**Task**
Each line of the data below containing "image" needs to be listed.

**Source material**
╭──

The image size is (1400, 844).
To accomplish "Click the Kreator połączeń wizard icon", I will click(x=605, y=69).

╰──
╭──

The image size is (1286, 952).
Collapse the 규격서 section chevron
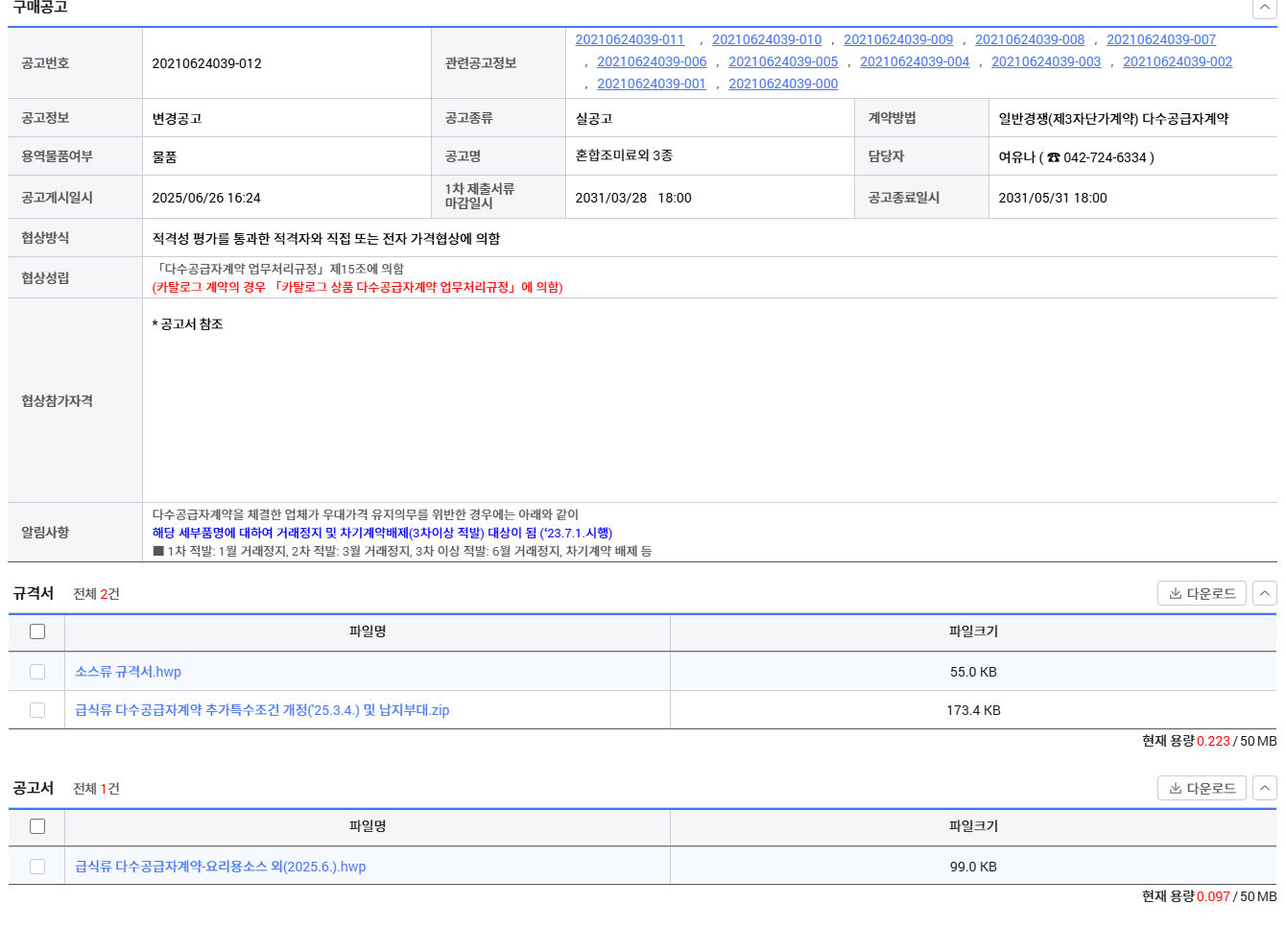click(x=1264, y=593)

╰──

**Solved problem**
The image size is (1400, 844).
The image size is (1286, 952).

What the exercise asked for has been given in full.